Researchers sought to compare two telerehabilitation training strategies (repetitive tracking movements versus repetitive simple movements) to promote brain reorganization and recovery of hand function. Researchers randomly assigned 20 subjects with chronic stroke and 10 degrees of voluntary finger extension to receive 1,800 telerehabilitation trials over two weeks of either computerized tracking training with the affected finger and wrist involving temporospatial processing to achieve accuracy (the track group) -- or movement training (the move group) with no attention to accuracy.
Following movement training, the move group crossed over to receive an additional two weeks of tracking training. Researchers measured behavioral changes with the Box and Block test, Jebsen Taylor test and finger range of motion, along with a finger-tracking activation paradigm during fMRI.
Findings: The track group showed significant improvement in all four behavioral tests, whereas the move group improved in the Box and Block and Jebsen Taylor tests only. A consistent group pattern of brain reorganization was not evident. The move group, after crossing over, did not show further significant improvements.

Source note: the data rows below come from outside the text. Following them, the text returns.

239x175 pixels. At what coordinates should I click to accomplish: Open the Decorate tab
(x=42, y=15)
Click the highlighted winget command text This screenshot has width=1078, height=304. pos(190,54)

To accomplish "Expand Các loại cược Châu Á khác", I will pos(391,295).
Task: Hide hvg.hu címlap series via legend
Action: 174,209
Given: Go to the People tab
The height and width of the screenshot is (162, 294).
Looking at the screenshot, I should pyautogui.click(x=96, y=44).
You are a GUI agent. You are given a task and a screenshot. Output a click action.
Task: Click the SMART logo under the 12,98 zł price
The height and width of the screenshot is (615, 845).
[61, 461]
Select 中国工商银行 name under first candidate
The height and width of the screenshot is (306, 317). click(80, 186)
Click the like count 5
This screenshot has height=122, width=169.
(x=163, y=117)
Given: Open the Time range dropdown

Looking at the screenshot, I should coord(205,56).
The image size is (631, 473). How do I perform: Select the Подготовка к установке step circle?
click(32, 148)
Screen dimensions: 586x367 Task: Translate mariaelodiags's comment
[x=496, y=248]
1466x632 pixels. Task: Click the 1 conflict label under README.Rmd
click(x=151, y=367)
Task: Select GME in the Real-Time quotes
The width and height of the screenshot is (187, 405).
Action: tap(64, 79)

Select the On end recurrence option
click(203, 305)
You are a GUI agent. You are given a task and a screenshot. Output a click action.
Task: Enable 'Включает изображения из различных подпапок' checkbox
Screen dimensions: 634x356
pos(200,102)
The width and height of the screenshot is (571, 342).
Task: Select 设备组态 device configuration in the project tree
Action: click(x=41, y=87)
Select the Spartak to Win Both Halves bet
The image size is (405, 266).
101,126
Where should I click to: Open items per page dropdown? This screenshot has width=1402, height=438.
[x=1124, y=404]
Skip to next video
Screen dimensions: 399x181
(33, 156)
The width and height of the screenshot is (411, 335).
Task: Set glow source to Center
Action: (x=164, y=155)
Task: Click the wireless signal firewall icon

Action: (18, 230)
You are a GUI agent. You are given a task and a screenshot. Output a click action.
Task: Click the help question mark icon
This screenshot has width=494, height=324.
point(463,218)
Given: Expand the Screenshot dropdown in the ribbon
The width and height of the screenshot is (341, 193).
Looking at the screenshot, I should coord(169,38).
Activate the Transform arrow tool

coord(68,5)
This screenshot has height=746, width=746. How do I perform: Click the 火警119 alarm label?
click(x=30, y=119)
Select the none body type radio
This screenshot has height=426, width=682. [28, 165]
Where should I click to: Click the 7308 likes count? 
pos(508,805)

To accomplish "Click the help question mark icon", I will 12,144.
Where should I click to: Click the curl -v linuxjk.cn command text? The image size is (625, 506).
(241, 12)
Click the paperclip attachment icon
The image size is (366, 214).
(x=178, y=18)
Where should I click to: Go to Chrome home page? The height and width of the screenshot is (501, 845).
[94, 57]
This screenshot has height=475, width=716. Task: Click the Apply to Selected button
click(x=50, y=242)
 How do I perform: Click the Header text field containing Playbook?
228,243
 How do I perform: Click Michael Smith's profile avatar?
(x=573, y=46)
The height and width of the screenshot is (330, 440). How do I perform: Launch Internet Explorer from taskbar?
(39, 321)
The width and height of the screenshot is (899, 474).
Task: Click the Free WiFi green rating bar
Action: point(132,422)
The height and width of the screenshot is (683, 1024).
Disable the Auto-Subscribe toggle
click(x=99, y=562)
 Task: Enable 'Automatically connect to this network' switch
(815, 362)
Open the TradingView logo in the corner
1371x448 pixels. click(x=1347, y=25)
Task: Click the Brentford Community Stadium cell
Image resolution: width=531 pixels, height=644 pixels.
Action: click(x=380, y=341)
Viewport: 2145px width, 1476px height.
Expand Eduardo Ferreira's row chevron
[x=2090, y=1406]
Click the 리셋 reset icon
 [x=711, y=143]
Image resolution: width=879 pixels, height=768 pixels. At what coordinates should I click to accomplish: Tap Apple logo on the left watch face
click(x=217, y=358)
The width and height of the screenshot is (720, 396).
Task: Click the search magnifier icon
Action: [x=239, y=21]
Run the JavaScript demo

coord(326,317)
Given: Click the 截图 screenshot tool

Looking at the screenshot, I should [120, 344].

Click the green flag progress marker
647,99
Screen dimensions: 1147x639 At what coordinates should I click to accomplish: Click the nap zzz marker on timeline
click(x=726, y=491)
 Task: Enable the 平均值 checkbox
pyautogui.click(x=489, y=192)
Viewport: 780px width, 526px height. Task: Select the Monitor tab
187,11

Researchers concluded that telerehabilitation may be effective in improving performance in subjects with chronic stroke. Tracking training with reinforcement to enhance learning, however, did not produce a clear advantage over the same amount of practice of random movements. Also, two weeks of training may be insufficient to demonstrate a behavioral advantage and associated brain reorganization, researchers said.
Researchers sought to study how much upright mobilization therapists in acute care should perform with patients in the first four days following upper abdominal surgery. Researchers also studied which part of the day patients achieve the greatest uptime, in addition to whether length of stay is related to uptime and whether there is any difference in uptime in terms of postoperative factors.
In a prospective observational study, researchers tracked 50 patients who had undergone upper abdominal surgery after receiving standardized preoperative education and physiotherapy intervention on the first postoperative day. An activity logger recorded uptime continuously for the first four postoperative days, as well as postoperative factors such as postoperative pulmonary complications, surgical attachments, pain relief, duration of anaesthesia and intensive care admission.
Findings: Total median uptime was 3.0, 7.6, 13.2 and 34.4 minutes for the first four postoperative days respectively. Morning uptime was greater than both afternoon uptime and evening uptime. Uptime over the first four postoperative days predicted length of stay. Finally, uptime was not significantly less in those who developed postoperative pulmonary complications.
Researchers concluded that the quantity of upright mobilization performed is low. Given that uptime predicted length of stay, increasing early upright mobilization may have a positive effect on reducing length of stay following upper abdominal surgery.